L’eau douce est vitale pour produire de la nourriture, même si on cherche les moyens d’atteindre une agriculture plus sobre. Elle est indissociable aussi du cadre de vie commun à tous les citoyens. «Elle est au cœur de divers services écosystémiques» observe Christian Huyghe, Directeur Scientifique de l’INRAE qui est intervenu sur ce sujet le 13 mai dans la Vienne au cours d’une conférence intitulée « L’eau: quels systèmes agricoles pour préserver ce bien commun? » en partenariat avec le lycée agricole de Venours.

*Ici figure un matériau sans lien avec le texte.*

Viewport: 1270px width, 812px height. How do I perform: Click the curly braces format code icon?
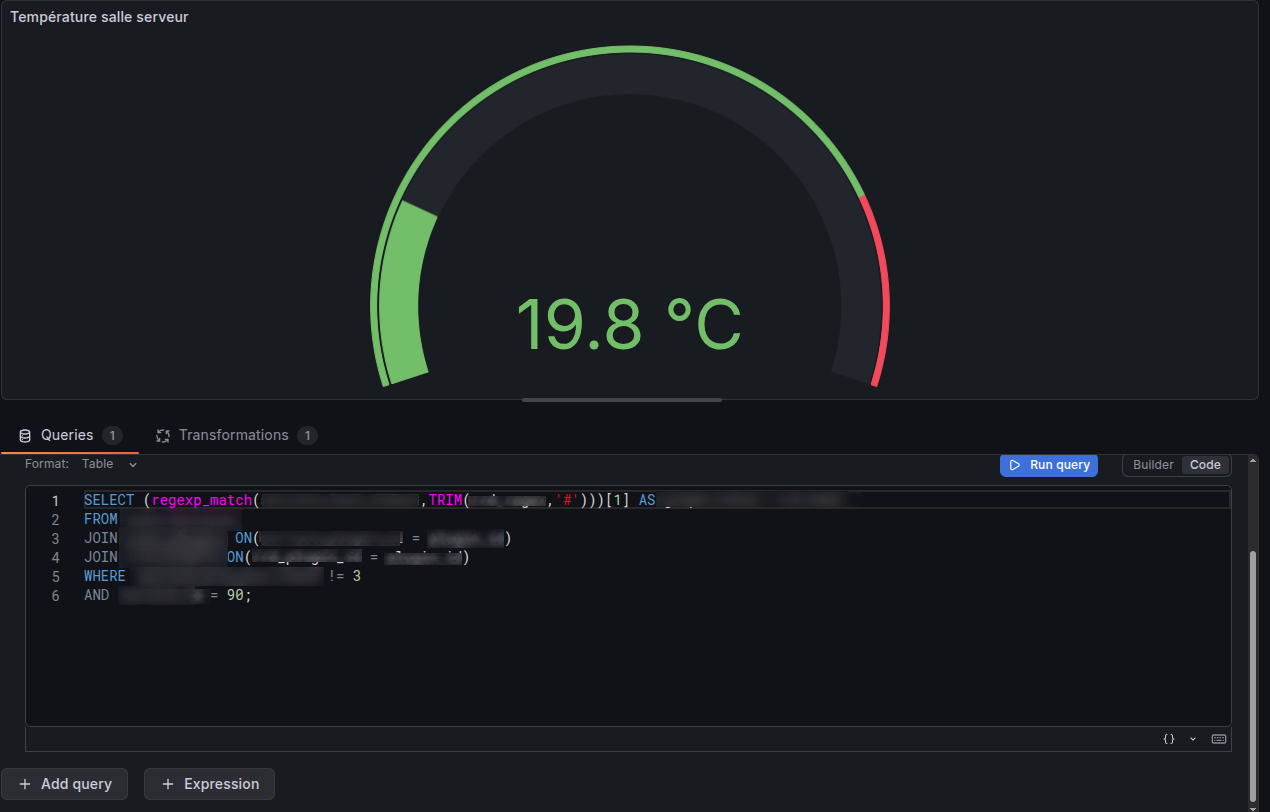1168,739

A qui est l’eau? Et pourquoi faire?
Dans ce domaine, difficile en effet de trouver un compromis qui satisfasse à la fois les enjeux alimentaires, environnementaux et économiques. L’usage de l’eau, en particulier pour l’irrigation, est source de tension. L’eau douce peut être appréhendée comme un bien commun pour aujourd’hui et pour demain. Cependant, elle est utilisée aussi comme un bien «privé» à des fins économiques pour l’agriculture, l’ostréiculture ou bien le tourisme. Il n’existe pas aujourd’hui de statut juridique pour l’eau douce, mis à part le Chili qui est le seul pays à avoir statué sur ce sujet. Dans cette tension, quel degré de «liberté» peut-on donner au système actuel? Et peut-on s’entendre sur ce que l’on veut produire et pour qui?

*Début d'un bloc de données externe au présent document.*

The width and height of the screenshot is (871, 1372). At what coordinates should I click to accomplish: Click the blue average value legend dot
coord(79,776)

Apporter l’eau au bon moment
Il y a aussi sur ce sujet une place pour les innovations technologiques. Le but est d’atténuer l’impact des prélèvements sur le milieu naturel. Pour cela, on doit être capable d’apporter l’eau au bon moment. Tout en évitant au maximum les pertes d’eau non valorisées par les plantes, qui s’évaporent dans le milieu naturel. Le Directeur scientifique de l’INRAE cite les innovations portées l’entreprise israélienne d’équipements d’irrigation Netafim. Cette entreprise table sur l’irrigation de précision combinée avec l’expertise agronomique. Le but est de continuer à produire tout en consommant moins de ressources.
Deux approches nouvelles:
- La mise en œuvre de systèmes numériques de surveillance et de gestion de l’irrigation, en fonction de l’humidité du sol, des conditions météorologiques et de l’état de la culture.

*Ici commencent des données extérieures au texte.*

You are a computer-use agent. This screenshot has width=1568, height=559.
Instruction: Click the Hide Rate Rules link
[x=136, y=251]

- Le développement des lignes enterrées de goutte à goutte. Il s’agit d’un investissement important plus facilement amortissable pour les cultures à haute valeur ajoutée. Mais les responsables de l’entreprise jugent cette méthode d’irrigation «plus efficace que les systèmes d’aspersion où l’eau utilisée n’est valorisée qu’à 80 à 85%. Et que l’irrigation par inondation efficace seulement 40-50%».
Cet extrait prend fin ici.